La baja de los subsidios es un viejo reclamo de la denominada ortodoxia de los economistas, que ahora el Gobierno justifica como racionalidad del consumo de los hogares.
Pero la quita dividida en tres etapas se queda nuevamente a mitad de camino, como ocurriera hace más de dos años cuando se intentó hacer un llamado a un renunciamiento voluntario, porque no incluye a la energía eléctrica.
De ahí que se avanza poco en la reducción de la brecha tarifaria que favorece a los porteños y a los habitantes de la provincia de Buenos Aires en comparación con lo que paga la mayoría de los residentes en las restantes provincias.
Menos aún se avanzará en reducir significativamente el gap entre el promedio de tarifa de gas y agua que abona el promedio de los argentinos respecto de los habitantes en los países vecinos, Europa o los EEUU.
Ni qué hablar de que no se atiende al reclamo de los economistas de las consultoras privadas, y también de gran parte de los partidos de la oposición al Gobierno nacional, de que la base de la rebaja de los subsidios a los sectores de medianos a altos ingresos debiera seguir dos objetivos esenciales: reducir el gasto público para achicar el exagerado rojo fiscal y transferir recursos de usuarios a las empresas para que puedan intensificar sus inversiones para mejorar la calidad de los suministros.
Para el ministro de Economía bajar el gasto es hacer un ajuste, por eso opta por el camino opuesto; esto es, profundizar el desajuste, porque el supuesto ahorro que se obtendría con la rebaja de los subsidios se destinará a intensificar los planes asistenciales, principalmente la Asignación Universal por Hijo y el Plan Progresar, y en menor medida reforzar las finanzas de las empresas proveedoras de los servicios de gas y agua, aunque en proporciones no definidas.
Mientras que Kicillof y De Vido no consideran ajuste que para los consumos inferiores el monto a pagar de los servicios se duplicará en cinco mes y para los extremos se multiplicará por casi cuatro.

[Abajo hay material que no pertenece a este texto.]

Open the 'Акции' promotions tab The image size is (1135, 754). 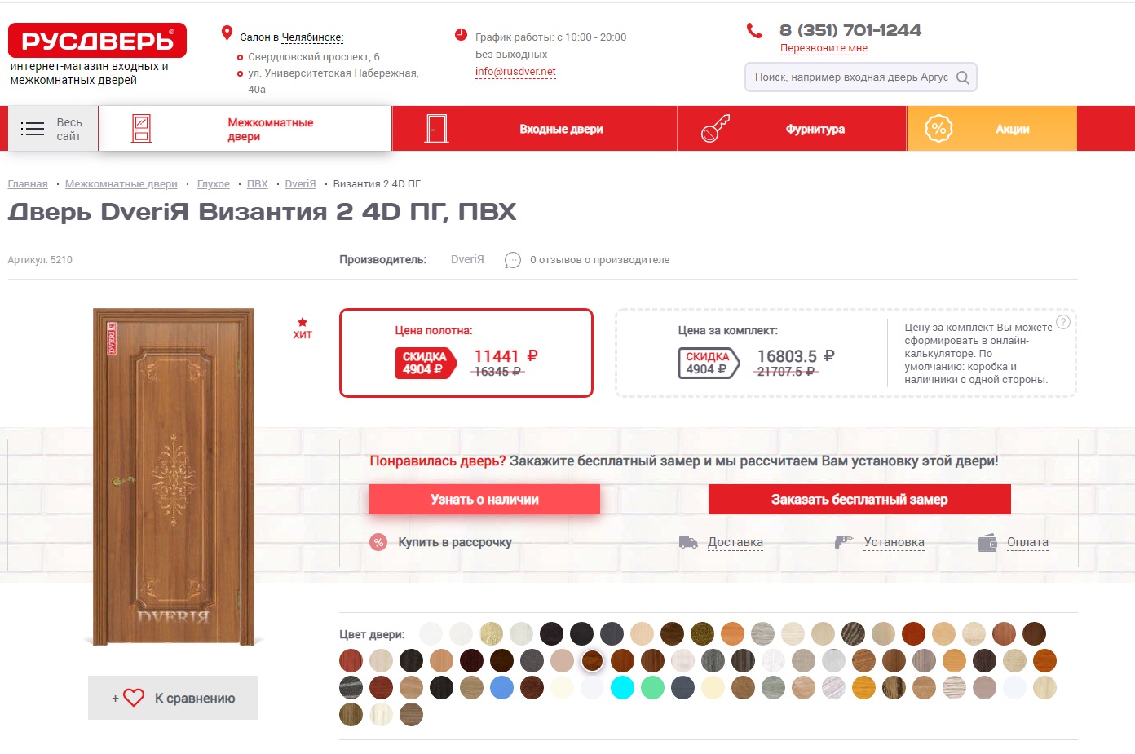pos(992,129)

Es cierto que en valores absolutos, los montos a pagar seguirán siendo paupérrimos respecto de otros consumos esenciales, como el transporte o el abono del celular.
De este modo, seguirán pendientes las medidas de racionalidad en el manejo del gasto público, entendido como tal que, al menos no crezca más que lo hacen los recursos tributarios. No hay economista o consultora privada que esté haciendo un llamado al recorte de las jubilaciones o de los salarios, como suelen esgrimir los ministros, sino simplemente atenuar la tasa de aumento nominal. Para que no queden dudas: si los ingresos suben 1.000 millones de pesos, lograr que el gasto, como extremo, no crezca más de 1.000 millones. De ese modo no bajará el déficit fiscal, pero al menos dejará de expandirse y elevar las presiones inflacionarias a través del financiamiento con emisión espuria por parte del Banco Central de la República Argentina.
Consumo racional
Se trata de una linda definición, pero pensar que quien tiene altos ingresos reducirá sus niveles de consumo de gas y agua porque la tarifa bimestral de gas podrá llegar a 500 pesos a fines de agosto es pensar que ese monto tiene un impacto relevante sobre sus presupuestos y que son individuos que lograron un buen pasar por haber dilapidado sus recursos.
Por el contrario, entre los consumos medios es posible esperar un uso más racional, pero si hubo despilfarro de gasto eso fue posible hasta 2011, comienzo de 2012, porque desde entonces, la aceleración de la suba de los precios, el freno de la actividad económica y, más recientemente, el encarecimiento del dinero, la reducción de oportunidades laborales y el recorte de la jornada laboral fueron forzando un manejo más cauteloso de los siempre menguantes presupuestos de las familias.